[[ Dataset content, beginning ]]
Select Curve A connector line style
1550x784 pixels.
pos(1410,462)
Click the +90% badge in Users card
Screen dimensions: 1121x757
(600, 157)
[[ Dataset content, end ]]
* The problem: The answer must restate each entry word for word.

* Solution for this exercise:
Select Curve A connector line style
1550x784 pixels.
pos(1410,462)
Click the +90% badge in Users card
Screen dimensions: 1121x757
(600, 157)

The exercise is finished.